The correct conclusion to draw here is that although the twins share genetic makeup (to whatever degree they do), but they are raised in different environments and different time periods, the divergence in their experiences shows that heritability can’t fully capture the role of environment in capturing in shaping not only these traits but all traits studied by twin researchers.

Conclusion

In the end, if such a study were logistically possible and ethical, it wouldn’t show h2 anywhere near twin, family and adoption studies. We’ve basically reached an upper bound on molecular h2 estimates. And of course twins aren’t representative of the general population at large (since they have lower birth weights/injuries and a higher mortality rate). And even then, twins in these studies aren’t even representative of all twins. This is, yet again, a conceptual failure of hereditarianism—the assumption that twin studies will tell us anything about “the genetic architecture” of traits merely due to genetic similarity and being so-called “reared apart.”

Even if such a study were possible, there would be a lack of generalizability due to the fact that the observations occurred during rightly controlled conditions. Such a study is fraught with conceptual, empirical and ethical issues. Biases in sample selection, the health differences between twins and non-twins, prenatal and peri-natal factors, psychological and social dynamics and the lack of generalizability highlight why twins aren’t a representative of the population at large. Moreover, the complexity of metabolic traits and the assumption of genetic independence further complicate interpretations in the ward setting—especially since DNA interacts with all other developmental resources (Noble, 2012).

But even in a possible world where such limitations can be addressed and made meaningless, there are still inherent limitations of heritability estimates as a measure of the genetic determination of traits (in the popular culture, see Moore et al, 2016 for a critique if the heritability concept). Heritability estimates are context-dependent and subject to numerous confounding factors.

But disregarding this thought experiment and looking to the real world, we know that there is no way to estimate interactions in population studies. The so-called solution is to assume that there are NO gene-environment and gene-gene interactions, and this therefore biases such estimates upwards (Ho, 2013). This shows that the assumption of additive effects and no GxG or GxE interactions would still pose a problem—an insurmountable one. Thus, even estimates from this study would still be subject to upward bias due to the nature of the assumptions of heritability. This shows that even in a perfectly controlled environment that measuring h2 is impossible due to the disregarded biological facts inherent in the heritability formula. Joseph and Richardson (2024) also show that Herrnstein and Murray (1994) didn’t give any valid evidence that genes influence IQ scores within groups.

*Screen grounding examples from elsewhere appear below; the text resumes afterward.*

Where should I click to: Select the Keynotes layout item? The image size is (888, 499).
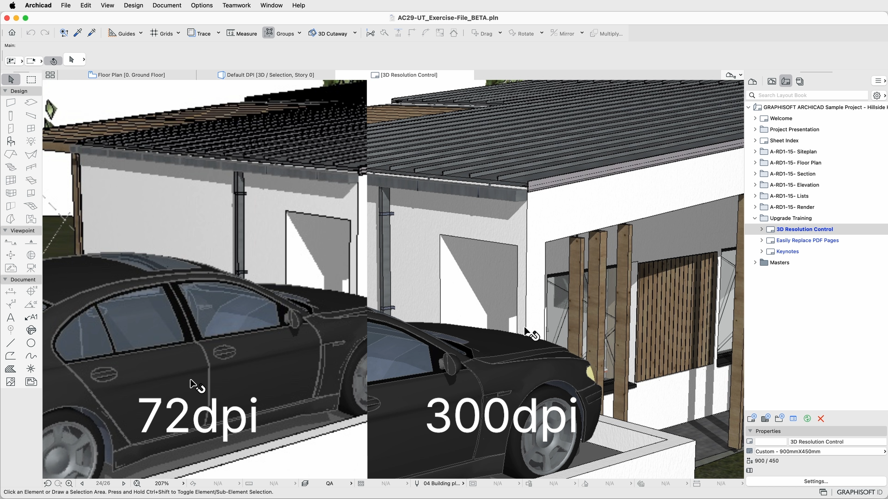(788, 251)
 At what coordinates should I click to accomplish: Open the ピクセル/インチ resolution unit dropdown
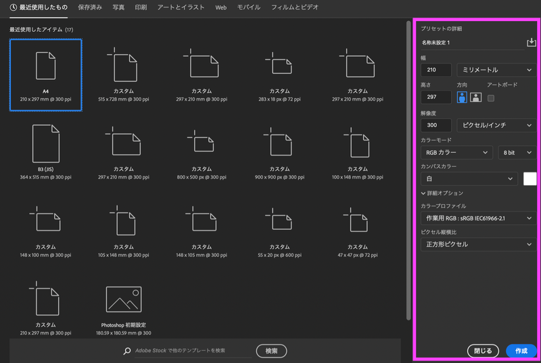click(496, 125)
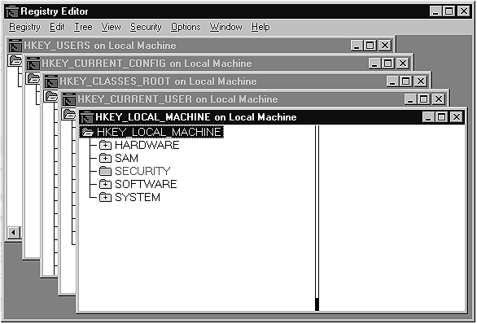Click the HKEY_CURRENT_CONFIG window system menu icon
The width and height of the screenshot is (477, 324).
click(33, 63)
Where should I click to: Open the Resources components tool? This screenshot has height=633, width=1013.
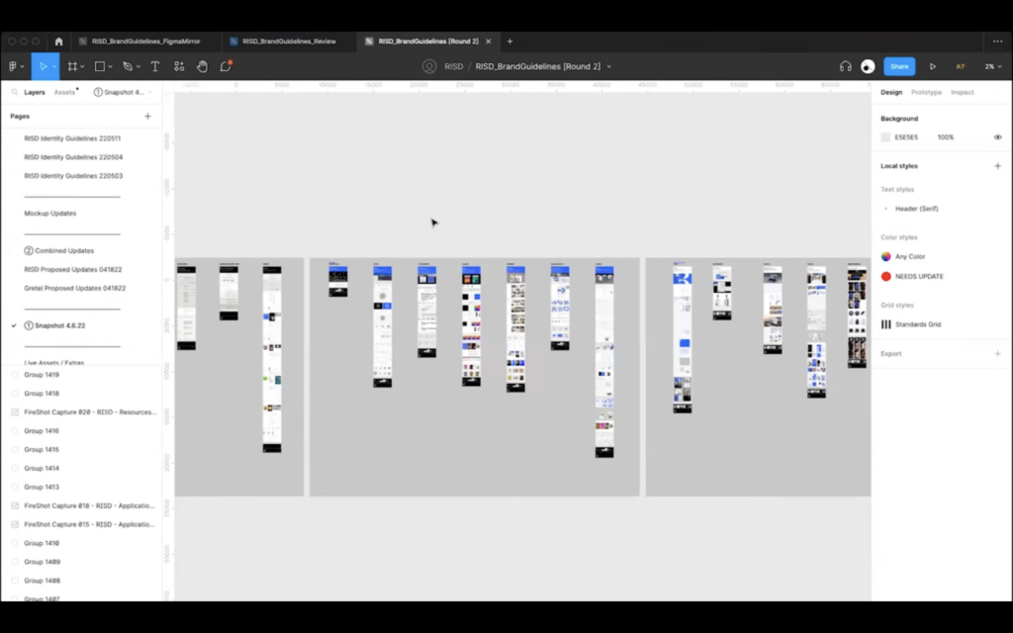coord(179,66)
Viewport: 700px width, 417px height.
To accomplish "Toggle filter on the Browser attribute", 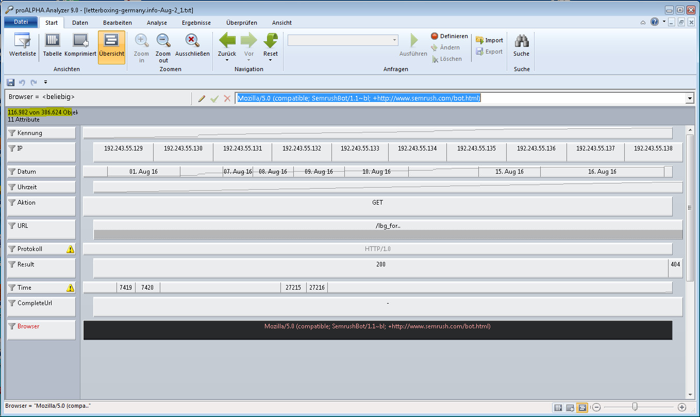I will click(x=12, y=326).
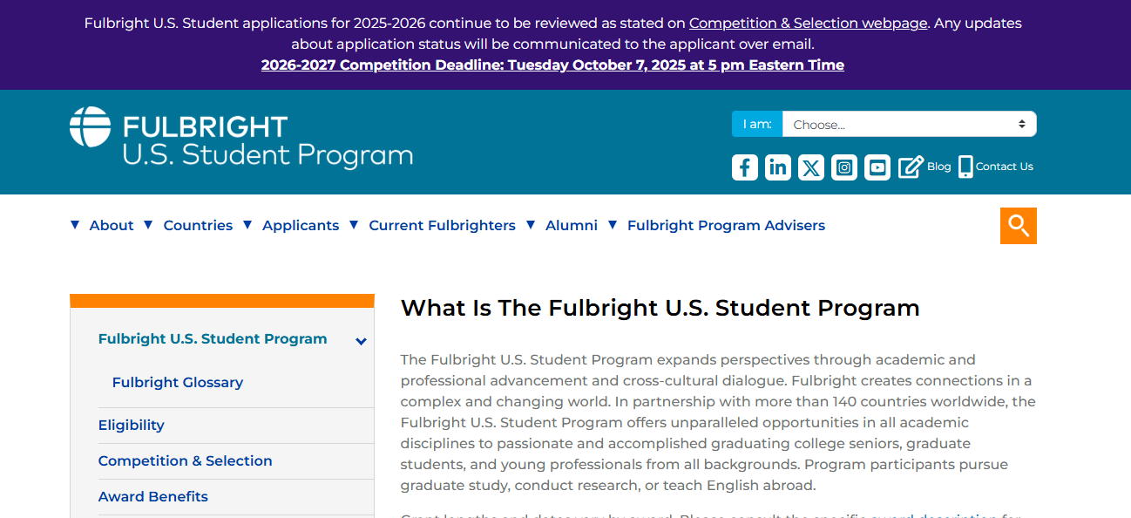This screenshot has width=1131, height=518.
Task: Open the X (Twitter) icon
Action: (x=811, y=167)
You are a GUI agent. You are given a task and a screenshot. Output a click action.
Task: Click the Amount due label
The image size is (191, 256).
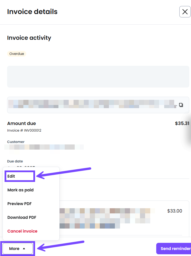click(x=21, y=123)
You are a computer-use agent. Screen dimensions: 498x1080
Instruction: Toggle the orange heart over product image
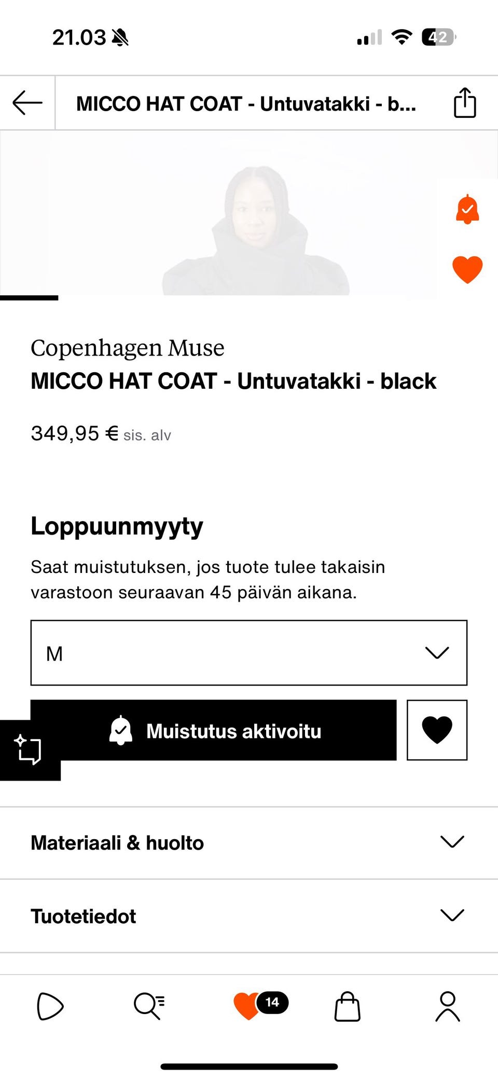pos(467,269)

So the conclusion here is very simple—since heritability studies can’t tell us anything about the relative contributions of genes and environments due to the inherent nature of the heritability formula which disregards interactions, and due to the whole slew of other conceptual and empirical issues raised here, even in a perfectly controlled environment we still wouldn’t be able to get “true h2” estimates of any kind of trait in the metabolic ward. So the goal of behavioral genetics is an impossible one.